On Fri, Aug 9, 2019, 12:51 PM James Knott via talk, <talk@gtalug.org> wrote:
On 2019-08-09 12:47 PM, Russell Reiter wrote:
> There is a possibility that keeping your photos in raw form will
> protect from major copy errors, but in all situations of moving bits
> in a data stream, there is the possibility of transient error. Jpg was
> considered lossy as it could not fully recreate the the full raw data.
> 25mb or more  of raw image data per image is, or was, a hefty size to
> move across the bus in early days, much less across the internet.  Now
> we have so called lossless JPEG, however its accuracy is based on
> predictive sampling rather than a pure collection of bits per pixel.

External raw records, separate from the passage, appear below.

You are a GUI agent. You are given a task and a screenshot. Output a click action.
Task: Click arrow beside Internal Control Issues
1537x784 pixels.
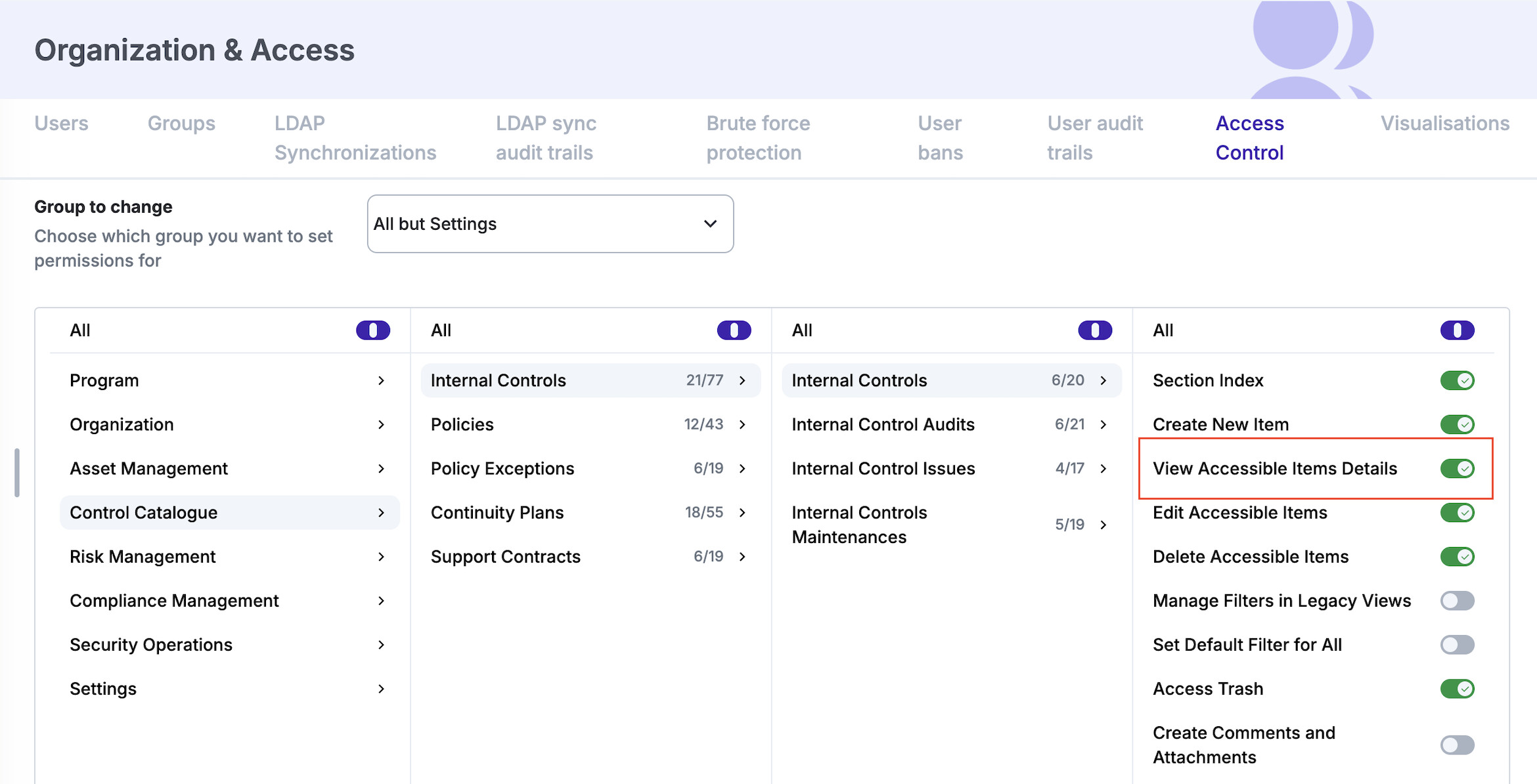[x=1103, y=469]
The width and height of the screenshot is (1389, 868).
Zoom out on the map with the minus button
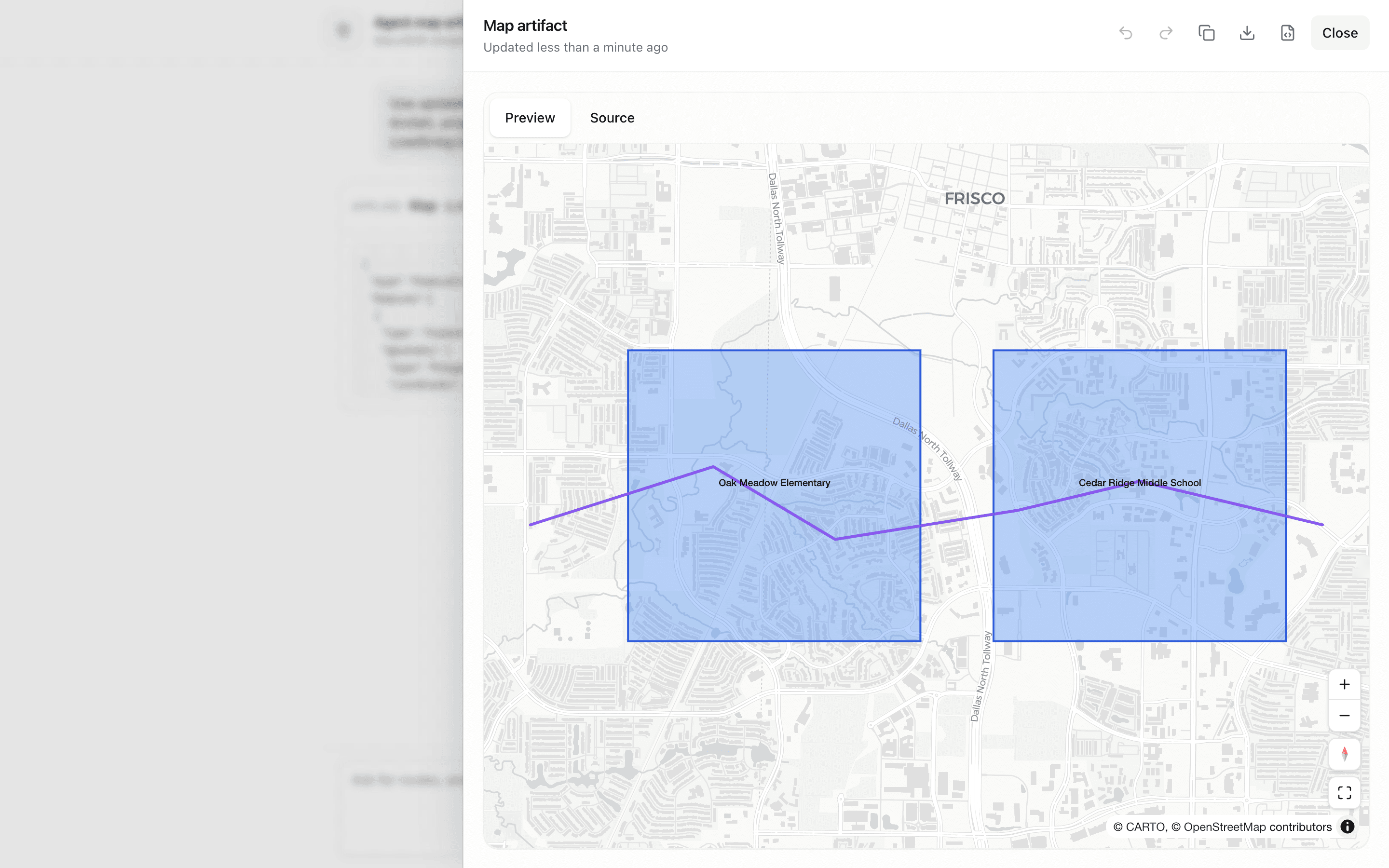[x=1344, y=715]
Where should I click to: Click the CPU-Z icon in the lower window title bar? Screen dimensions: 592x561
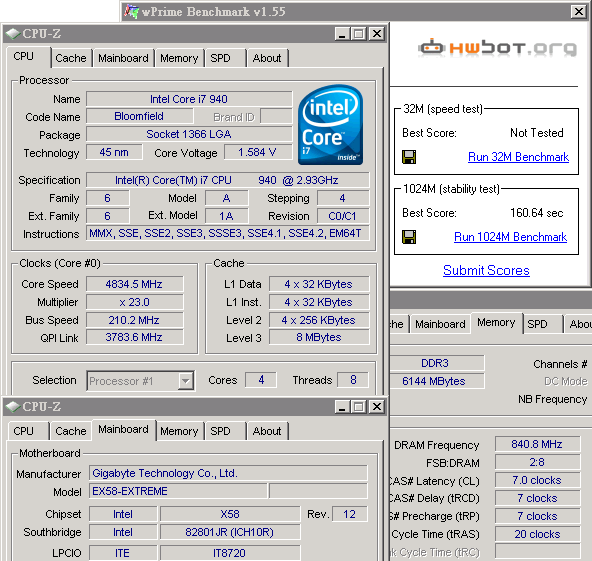click(13, 407)
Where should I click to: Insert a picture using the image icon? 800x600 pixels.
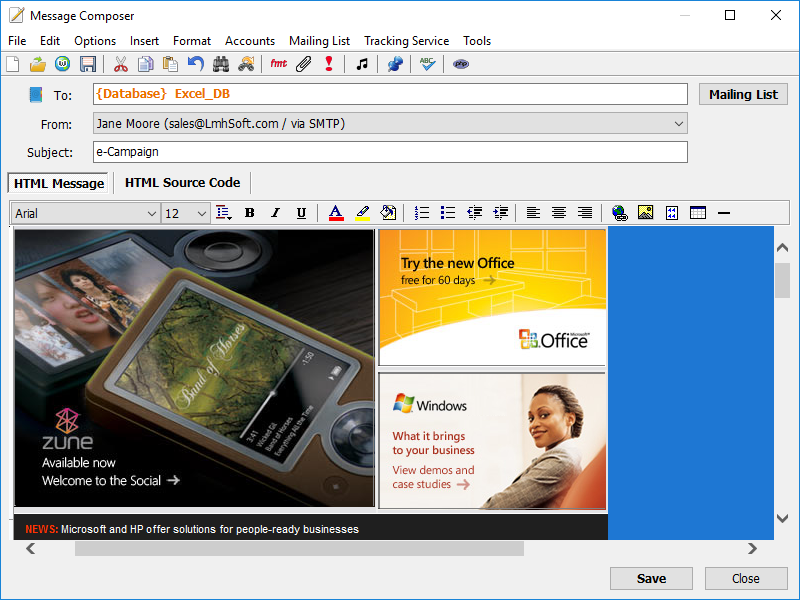coord(645,213)
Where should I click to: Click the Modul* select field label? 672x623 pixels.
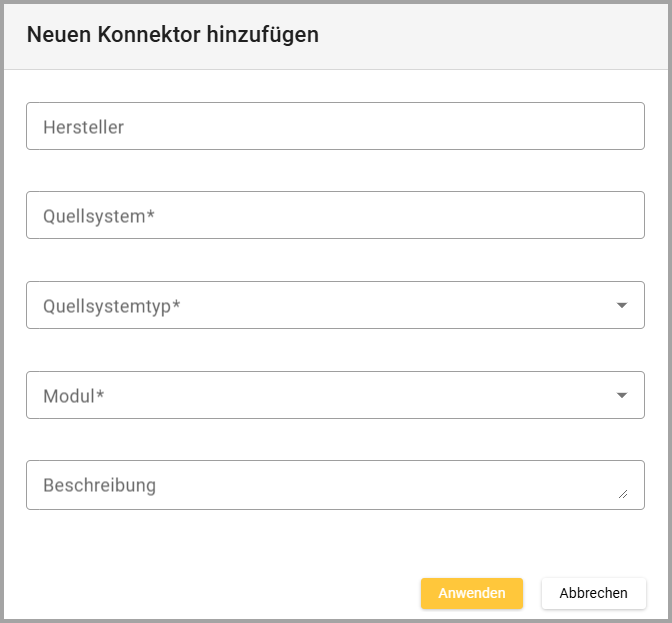[74, 396]
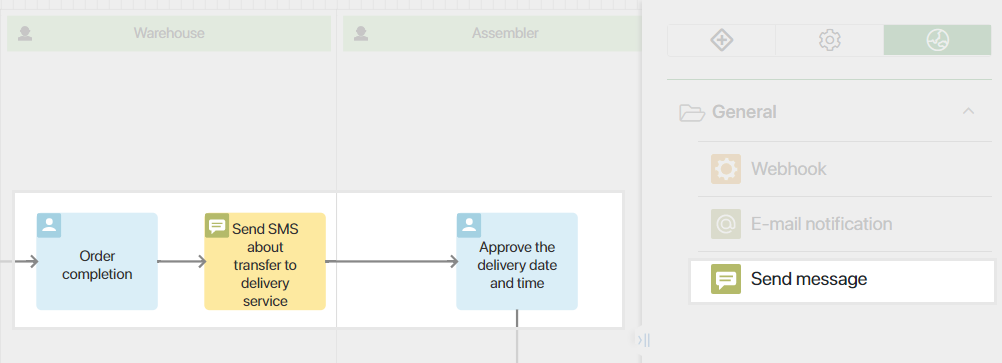Click the General folder icon
The width and height of the screenshot is (1002, 363).
[x=692, y=112]
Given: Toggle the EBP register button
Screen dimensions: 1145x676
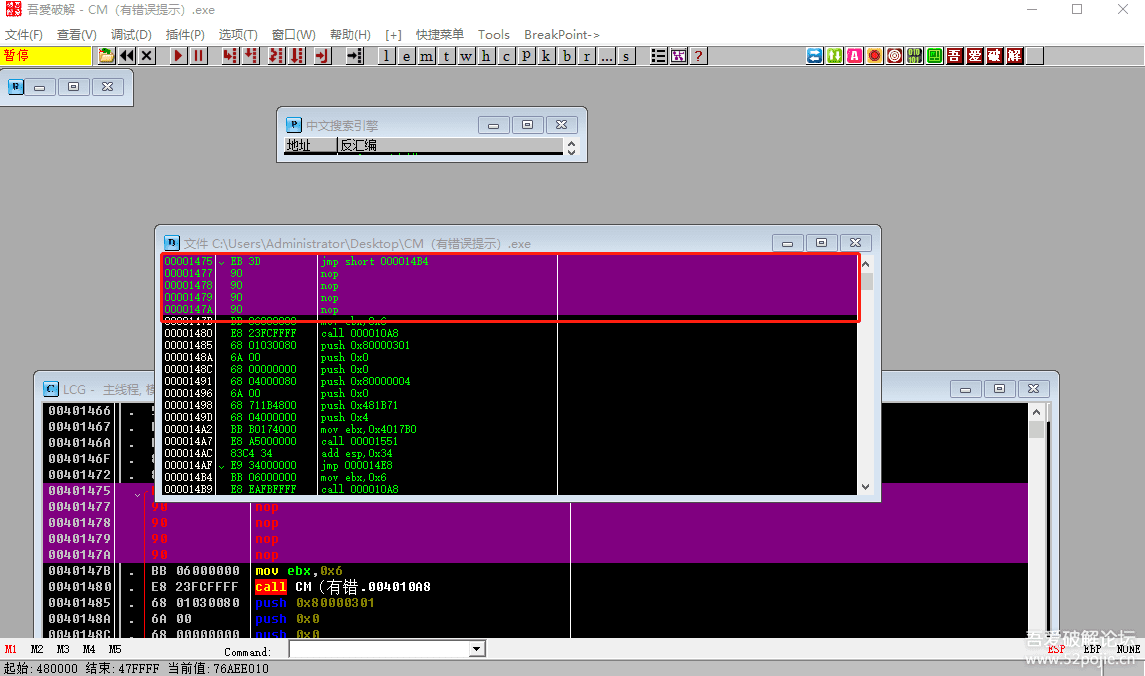Looking at the screenshot, I should [x=1092, y=649].
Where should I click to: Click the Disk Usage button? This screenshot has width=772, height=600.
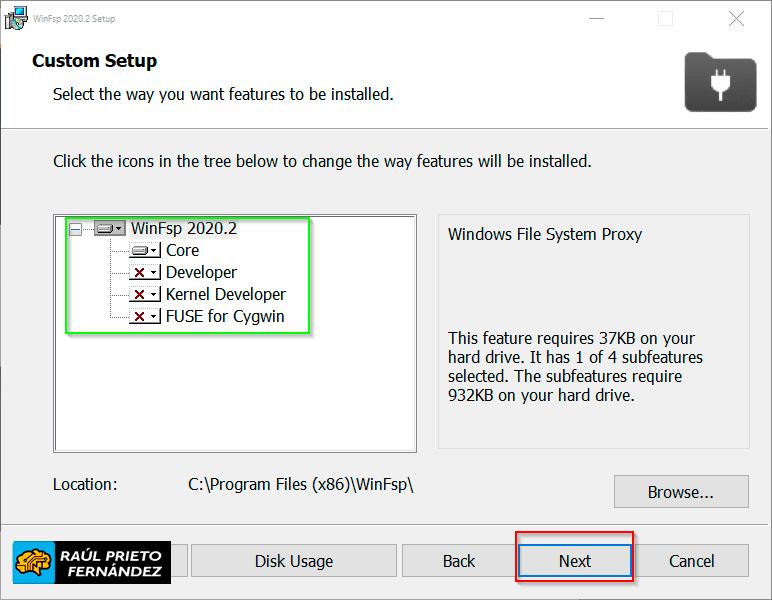[x=294, y=561]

Jpegs are not copies.  They are manipulated to save space.  When you
copy a file, that is do not modify it, then the copy should be an exact
replica.  If you're really worried, you can use shasum etc. to ensure
integrity of the copy.

Jpegs are an exported file format created from aggregated image data collected by the CCD. They are digital files and subject to transmission errors just like any other signal. My 13 megapixel phone saves image data directly as a jpg file. Sure the raw data has been manipulated before writing the original, but that is much different than having an image recorded using raw format and then exporting a copy in a lossy format in order to save space.